## RECORDS FOR THE TASK

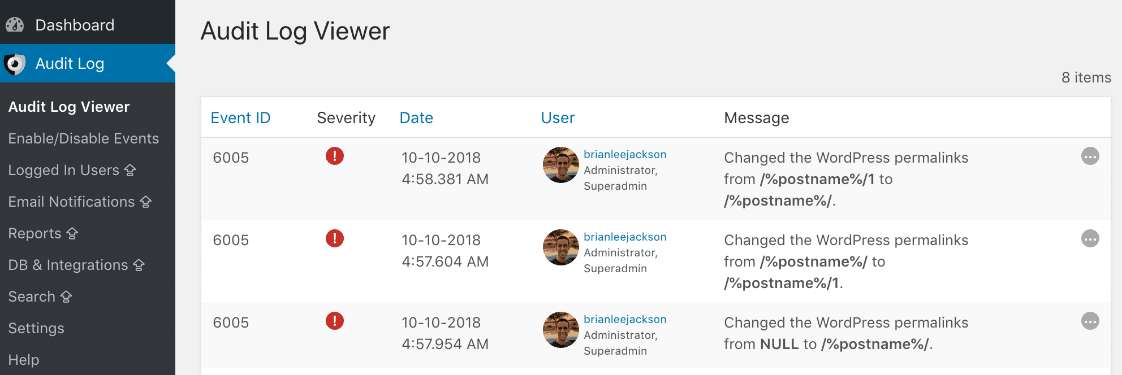Click the red severity alert icon on first event

[335, 157]
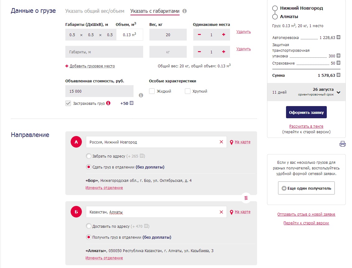The image size is (352, 268).
Task: Click Добавить грузовое место link
Action: pyautogui.click(x=92, y=66)
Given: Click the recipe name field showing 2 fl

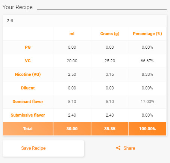Looking at the screenshot, I should point(85,21).
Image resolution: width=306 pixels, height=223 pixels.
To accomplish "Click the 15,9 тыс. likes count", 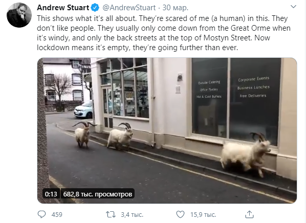I will tap(203, 215).
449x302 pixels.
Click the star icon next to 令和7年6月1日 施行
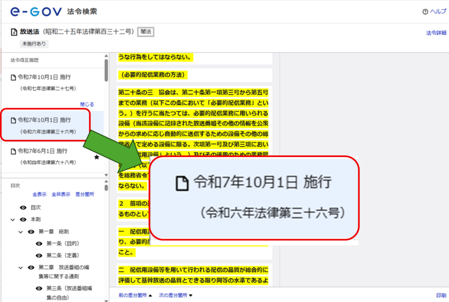click(x=97, y=157)
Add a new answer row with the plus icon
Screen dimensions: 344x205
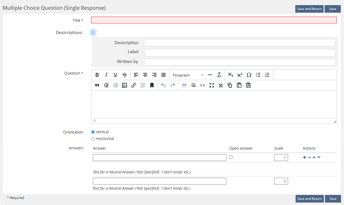[305, 157]
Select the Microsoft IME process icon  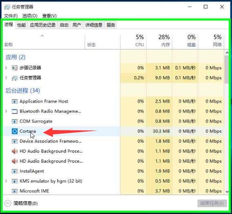coord(14,191)
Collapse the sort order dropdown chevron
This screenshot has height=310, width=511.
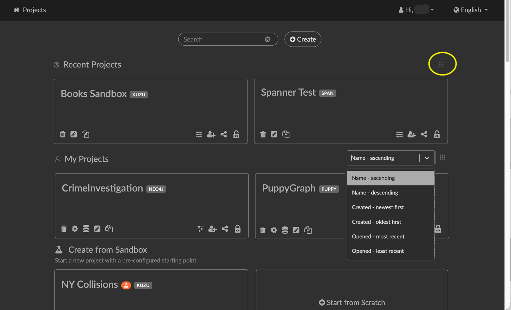click(427, 158)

## EXERCISE AIM
Count how many lines in the records above contain the word "width". Reply with the number only.

## REPLY TO THE TASK
2